▸ **TEXT EXCERPT**
# Greenham Common ICBM Base Picture Heavy



## sheep2405 (Apr 27, 2010)

Myself and a few other locals down here decided to have a little drive to greenham, I have wanted to do this little baby for a while, and didnt realise how huuuuuge this place was till I go there.

A bit of history from Wiki.

RAF Station Greenham Common is a former military airfield in Berkshire, England. The airfield is located approximately 2 miles (3.2 km) south-southwest of Thatcham; about 50 miles (80 km) west of London

Opened in 1942, it was used by both the Royal Air Force and United States Army (later Air) Force during World War II and the Cold War. After the Cold War ended it was closed in 1993.

The airfield was also known for the Greenham Common Women's Peace Camp held outside its gates in the 1980s.

Today the airfield is slowly being dismantled from its military past.


Some of my photo`s


----------



## bonecollector (Apr 27, 2010)

Excelent shots mate.
I wish i could have made it.


----------



## remoteneeded (Apr 27, 2010)

Lovely stuff. Is there much inside the buildings or is it all stripped out?


----------



## sheep2405 (Apr 27, 2010)

remoteneeded said:


> Lovely stuff. Is there much inside the buildings or is it all stripped out?



All empty I'm afraid.


----------



## King Al (Apr 27, 2010)

Cool pics Sheep, real impressive place that


----------



## night crawler (Apr 27, 2010)

Great report that and photo's. A place I have never been since the 1970's even though I don't live far from the place.


----------



## tommo (Apr 27, 2010)

bonecollector said:


> Excelent shots mate.
> I wish i could have made it.



echo this, gutted i couldnt make it, nice one though sheep, i would love to explore this place on a nice evening with a lush sun set 

good fun had by all


----------



## klempner69 (Apr 27, 2010)

Glad to have you back fella..great report and I love that weird plane gubbins..would have been worth it just to see that alone.


----------



## sheep2405 (Apr 28, 2010)

Yeah it was brilliant. The plane was the fire training area.


----------



## chris (Apr 28, 2010)

> I love that weird plane gubbins..would have been worth it just to see that alone.



Yeah - what do you think that is? The site looks great - more there than I'd imagined


----------



## Urban-Warrior (Apr 28, 2010)

excellent shots dude.. gonna get mine on soon.


----------

▸ **RECORDS PROVIDED**

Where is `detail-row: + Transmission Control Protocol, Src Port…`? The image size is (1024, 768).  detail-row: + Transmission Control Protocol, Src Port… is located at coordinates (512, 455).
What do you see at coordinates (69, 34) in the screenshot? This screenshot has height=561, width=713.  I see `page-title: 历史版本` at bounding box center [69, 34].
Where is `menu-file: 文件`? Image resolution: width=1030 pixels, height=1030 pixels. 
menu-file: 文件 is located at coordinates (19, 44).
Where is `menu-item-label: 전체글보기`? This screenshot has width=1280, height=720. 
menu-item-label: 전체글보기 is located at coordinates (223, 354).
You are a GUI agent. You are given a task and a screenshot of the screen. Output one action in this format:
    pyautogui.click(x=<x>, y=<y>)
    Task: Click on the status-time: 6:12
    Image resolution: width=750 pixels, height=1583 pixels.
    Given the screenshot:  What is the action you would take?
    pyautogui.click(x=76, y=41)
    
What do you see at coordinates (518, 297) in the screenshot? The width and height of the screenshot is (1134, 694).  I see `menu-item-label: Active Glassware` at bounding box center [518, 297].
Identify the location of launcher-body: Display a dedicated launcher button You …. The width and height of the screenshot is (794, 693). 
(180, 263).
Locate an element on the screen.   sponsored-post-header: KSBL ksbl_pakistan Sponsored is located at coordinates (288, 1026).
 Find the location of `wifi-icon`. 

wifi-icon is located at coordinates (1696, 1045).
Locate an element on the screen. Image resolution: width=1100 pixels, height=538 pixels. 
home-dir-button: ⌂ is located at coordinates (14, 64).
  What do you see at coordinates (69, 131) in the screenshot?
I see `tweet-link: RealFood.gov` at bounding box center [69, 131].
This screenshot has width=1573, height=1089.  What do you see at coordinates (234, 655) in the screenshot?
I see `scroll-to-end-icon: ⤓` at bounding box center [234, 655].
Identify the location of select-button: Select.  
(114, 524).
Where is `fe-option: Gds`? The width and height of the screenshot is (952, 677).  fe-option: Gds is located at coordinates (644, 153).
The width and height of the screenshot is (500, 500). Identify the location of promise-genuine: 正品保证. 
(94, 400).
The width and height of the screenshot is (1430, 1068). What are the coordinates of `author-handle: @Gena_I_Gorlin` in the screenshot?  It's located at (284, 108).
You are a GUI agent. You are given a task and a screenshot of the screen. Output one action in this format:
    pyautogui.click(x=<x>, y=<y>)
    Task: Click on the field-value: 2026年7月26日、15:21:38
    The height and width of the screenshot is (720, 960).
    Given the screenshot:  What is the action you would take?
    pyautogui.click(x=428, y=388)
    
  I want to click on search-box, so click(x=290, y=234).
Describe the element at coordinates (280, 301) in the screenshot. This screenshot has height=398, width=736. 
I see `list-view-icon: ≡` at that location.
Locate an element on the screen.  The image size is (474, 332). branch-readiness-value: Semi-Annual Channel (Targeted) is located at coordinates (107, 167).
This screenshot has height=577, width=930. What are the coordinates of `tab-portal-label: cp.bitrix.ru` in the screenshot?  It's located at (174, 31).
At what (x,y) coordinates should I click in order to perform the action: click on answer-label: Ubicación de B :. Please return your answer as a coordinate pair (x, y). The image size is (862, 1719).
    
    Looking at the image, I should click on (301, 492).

▸ **TASK INSTRUCTIONS**
1. In the Greenham Common thread, what year did the airfield close?
2. List every username in the Greenham Common thread that posted on Apr 28, 2010.
3. Copy the Greenham Common thread starting at "Cool pics Sheep, real" and ending at "from the place.", and put "striking" in place of "impressive".

▸ **RESULTS FOR EACH TASK**
1. 1993

2. sheep2405, chris, Urban-Warrior

3.
Cool pics Sheep, real striking place that


----------



## night crawler (Apr 27, 2010)

Great report that and photo's. A place I have never been since the 1970's even though I don't live far from the place.